The quartet was formed at the turn of the decade by guitarist Tom Price (formerly the prime mover in the U-Men, a heavy, gnarled band that presaged — and outstripped — the ghosts of grunge future) and quickly garnered a rep as the apogee of Seattle’s party-rock sector. Swathed in a tastelessly absurd comic-book largely drawn by drummer Joe Newton, Janitors of Tomorrow ambles through familiar psychobilly territory, but Price’s left-field flourishes and singer Matt Wright’s defeatist blue-collar humor cast the scenery in a slightly different light.

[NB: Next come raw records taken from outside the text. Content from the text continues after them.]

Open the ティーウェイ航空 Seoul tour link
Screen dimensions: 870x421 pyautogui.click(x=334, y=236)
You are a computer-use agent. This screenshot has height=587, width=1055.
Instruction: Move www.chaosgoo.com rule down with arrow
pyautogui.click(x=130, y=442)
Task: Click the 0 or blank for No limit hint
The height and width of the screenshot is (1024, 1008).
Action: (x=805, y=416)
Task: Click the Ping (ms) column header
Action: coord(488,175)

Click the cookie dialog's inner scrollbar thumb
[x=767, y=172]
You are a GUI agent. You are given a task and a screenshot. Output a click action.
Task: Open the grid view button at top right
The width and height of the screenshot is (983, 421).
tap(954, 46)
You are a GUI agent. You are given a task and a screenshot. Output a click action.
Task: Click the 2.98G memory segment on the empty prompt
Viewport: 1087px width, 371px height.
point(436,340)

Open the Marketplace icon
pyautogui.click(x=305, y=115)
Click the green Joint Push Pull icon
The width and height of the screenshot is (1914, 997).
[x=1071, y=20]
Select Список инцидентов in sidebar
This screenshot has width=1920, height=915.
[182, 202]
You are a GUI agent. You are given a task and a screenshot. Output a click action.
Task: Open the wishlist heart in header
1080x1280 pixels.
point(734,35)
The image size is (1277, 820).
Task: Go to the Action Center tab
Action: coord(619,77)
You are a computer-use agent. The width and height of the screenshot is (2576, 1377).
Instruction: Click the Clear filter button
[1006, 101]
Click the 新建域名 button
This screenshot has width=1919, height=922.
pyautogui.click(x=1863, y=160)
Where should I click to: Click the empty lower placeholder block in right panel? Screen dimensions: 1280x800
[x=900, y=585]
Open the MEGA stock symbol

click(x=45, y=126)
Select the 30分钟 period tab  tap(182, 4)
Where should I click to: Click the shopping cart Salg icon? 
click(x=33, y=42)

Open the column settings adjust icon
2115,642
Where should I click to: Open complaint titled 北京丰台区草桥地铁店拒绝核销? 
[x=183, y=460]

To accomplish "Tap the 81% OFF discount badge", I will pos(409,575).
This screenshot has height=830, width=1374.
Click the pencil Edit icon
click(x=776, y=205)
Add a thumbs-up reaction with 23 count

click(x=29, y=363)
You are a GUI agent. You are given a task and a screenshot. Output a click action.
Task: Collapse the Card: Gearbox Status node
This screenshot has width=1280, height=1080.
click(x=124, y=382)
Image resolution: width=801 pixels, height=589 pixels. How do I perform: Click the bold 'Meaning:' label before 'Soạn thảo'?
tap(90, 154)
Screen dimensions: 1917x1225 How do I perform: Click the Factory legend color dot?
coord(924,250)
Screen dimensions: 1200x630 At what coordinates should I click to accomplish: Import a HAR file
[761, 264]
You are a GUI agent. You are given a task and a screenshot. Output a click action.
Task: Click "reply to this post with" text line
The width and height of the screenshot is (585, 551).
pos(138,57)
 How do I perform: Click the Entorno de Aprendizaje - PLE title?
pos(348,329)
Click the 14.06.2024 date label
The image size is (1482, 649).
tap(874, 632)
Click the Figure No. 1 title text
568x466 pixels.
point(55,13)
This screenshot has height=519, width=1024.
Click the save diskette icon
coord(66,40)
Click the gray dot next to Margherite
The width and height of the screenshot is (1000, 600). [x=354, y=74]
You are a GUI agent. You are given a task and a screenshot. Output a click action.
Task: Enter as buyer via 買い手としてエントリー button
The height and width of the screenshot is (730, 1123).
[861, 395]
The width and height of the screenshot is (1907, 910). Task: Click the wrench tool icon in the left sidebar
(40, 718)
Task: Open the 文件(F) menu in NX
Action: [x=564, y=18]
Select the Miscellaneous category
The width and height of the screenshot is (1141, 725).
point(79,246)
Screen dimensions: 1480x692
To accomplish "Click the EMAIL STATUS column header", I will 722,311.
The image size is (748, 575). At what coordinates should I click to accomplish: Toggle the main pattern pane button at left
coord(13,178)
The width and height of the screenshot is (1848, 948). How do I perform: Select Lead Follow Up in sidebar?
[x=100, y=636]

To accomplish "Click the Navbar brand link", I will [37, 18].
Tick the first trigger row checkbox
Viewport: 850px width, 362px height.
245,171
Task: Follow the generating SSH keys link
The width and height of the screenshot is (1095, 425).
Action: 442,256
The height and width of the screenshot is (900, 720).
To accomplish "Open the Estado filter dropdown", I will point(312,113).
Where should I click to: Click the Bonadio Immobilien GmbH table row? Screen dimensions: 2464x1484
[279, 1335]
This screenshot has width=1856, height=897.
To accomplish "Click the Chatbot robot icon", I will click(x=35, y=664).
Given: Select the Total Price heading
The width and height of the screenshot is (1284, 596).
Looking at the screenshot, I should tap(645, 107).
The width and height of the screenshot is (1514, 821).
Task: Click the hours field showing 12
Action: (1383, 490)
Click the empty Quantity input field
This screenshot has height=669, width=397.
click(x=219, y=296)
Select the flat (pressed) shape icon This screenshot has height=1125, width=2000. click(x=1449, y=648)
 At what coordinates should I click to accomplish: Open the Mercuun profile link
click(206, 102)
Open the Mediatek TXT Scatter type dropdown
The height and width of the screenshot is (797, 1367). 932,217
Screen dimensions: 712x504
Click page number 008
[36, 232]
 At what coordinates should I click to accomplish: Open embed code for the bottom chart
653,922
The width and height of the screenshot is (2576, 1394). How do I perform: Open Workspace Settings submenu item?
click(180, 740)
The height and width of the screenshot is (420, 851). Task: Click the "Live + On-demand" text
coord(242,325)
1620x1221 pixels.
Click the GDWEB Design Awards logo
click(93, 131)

It’d be a stretch to say Integrity Technology and Service is any more serious than its predecessor, but the album does sound a whole lot more coherent. The spot-on call-and-response vocals that propel “George Washington” (“What do you think of this song?/We think it’s going on too long”) and Don Blackstone’s crypto-surf basslines (on “Bad Vibes”) are uncannily professional — but then again, “I.T.S. Credo” reaffirms the band-held view of rock as hard manual labor. Moving to Epitaph, One Inch Masters dispenses with the 9-to-5 shtick (did the recession hit home or something?), but Gas Huffer still manages to self-reference with the best of ’em, as evidenced by the overdriven club-tour anthem “Stay in Your House.” Although the presence of harmonies, middle eights and such (no doubt the influence of producer Kurt Bloch) might give primitivists pause, there’s no disputing the outright dopiness of songs like “Chicken Foot” and the mock-doomy “Appendix Gone.” It’s not all super-premium, but the fumes will keep you going for a while. The Inhuman Ordeal of Special Agent Gas Huffer was also produced by Bloch and offers an attendant comic/lyric book available by mail.